#### Task statement:
Reproduce every line of the following material verbatim, with no changes.

#### Records for the task:
....
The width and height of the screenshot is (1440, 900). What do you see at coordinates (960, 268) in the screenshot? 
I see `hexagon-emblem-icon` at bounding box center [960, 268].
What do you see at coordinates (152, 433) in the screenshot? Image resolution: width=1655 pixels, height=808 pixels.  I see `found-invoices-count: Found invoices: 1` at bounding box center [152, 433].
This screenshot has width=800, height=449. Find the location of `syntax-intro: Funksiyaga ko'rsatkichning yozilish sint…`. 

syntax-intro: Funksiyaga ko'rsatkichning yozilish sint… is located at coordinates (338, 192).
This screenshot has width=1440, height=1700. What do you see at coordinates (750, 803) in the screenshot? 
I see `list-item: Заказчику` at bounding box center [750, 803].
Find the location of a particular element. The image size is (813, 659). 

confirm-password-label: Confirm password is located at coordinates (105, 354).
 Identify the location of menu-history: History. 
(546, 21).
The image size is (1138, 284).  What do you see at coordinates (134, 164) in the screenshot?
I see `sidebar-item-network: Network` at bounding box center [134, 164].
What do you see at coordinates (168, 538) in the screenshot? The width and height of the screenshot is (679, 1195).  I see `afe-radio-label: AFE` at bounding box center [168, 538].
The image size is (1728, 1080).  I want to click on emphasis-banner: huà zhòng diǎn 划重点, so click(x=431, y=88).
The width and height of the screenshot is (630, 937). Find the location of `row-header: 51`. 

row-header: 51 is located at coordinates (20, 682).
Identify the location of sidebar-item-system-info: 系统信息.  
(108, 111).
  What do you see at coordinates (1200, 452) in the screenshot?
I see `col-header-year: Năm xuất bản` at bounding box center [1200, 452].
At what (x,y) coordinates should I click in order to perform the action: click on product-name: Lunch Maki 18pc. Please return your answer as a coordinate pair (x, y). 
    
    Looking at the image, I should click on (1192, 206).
....
#### Result:
The width and height of the screenshot is (1440, 900). What do you see at coordinates (960, 268) in the screenshot? 
I see `hexagon-emblem-icon` at bounding box center [960, 268].
What do you see at coordinates (152, 433) in the screenshot? Image resolution: width=1655 pixels, height=808 pixels.  I see `found-invoices-count: Found invoices: 1` at bounding box center [152, 433].
This screenshot has width=800, height=449. Find the location of `syntax-intro: Funksiyaga ko'rsatkichning yozilish sint…`. 

syntax-intro: Funksiyaga ko'rsatkichning yozilish sint… is located at coordinates (338, 192).
This screenshot has width=1440, height=1700. What do you see at coordinates (750, 803) in the screenshot? 
I see `list-item: Заказчику` at bounding box center [750, 803].
Find the location of a particular element. The image size is (813, 659). 

confirm-password-label: Confirm password is located at coordinates (105, 354).
 Identify the location of menu-history: History. 
(546, 21).
The image size is (1138, 284).  What do you see at coordinates (134, 164) in the screenshot?
I see `sidebar-item-network: Network` at bounding box center [134, 164].
What do you see at coordinates (168, 538) in the screenshot? The width and height of the screenshot is (679, 1195).  I see `afe-radio-label: AFE` at bounding box center [168, 538].
The image size is (1728, 1080).  I want to click on emphasis-banner: huà zhòng diǎn 划重点, so click(x=431, y=88).
The width and height of the screenshot is (630, 937). Find the location of `row-header: 51`. 

row-header: 51 is located at coordinates (20, 682).
Identify the location of sidebar-item-system-info: 系统信息.  
(108, 111).
  What do you see at coordinates (1200, 452) in the screenshot?
I see `col-header-year: Năm xuất bản` at bounding box center [1200, 452].
At what (x,y) coordinates should I click in order to perform the action: click on product-name: Lunch Maki 18pc. Please return your answer as a coordinate pair (x, y). 
    
    Looking at the image, I should click on (1192, 206).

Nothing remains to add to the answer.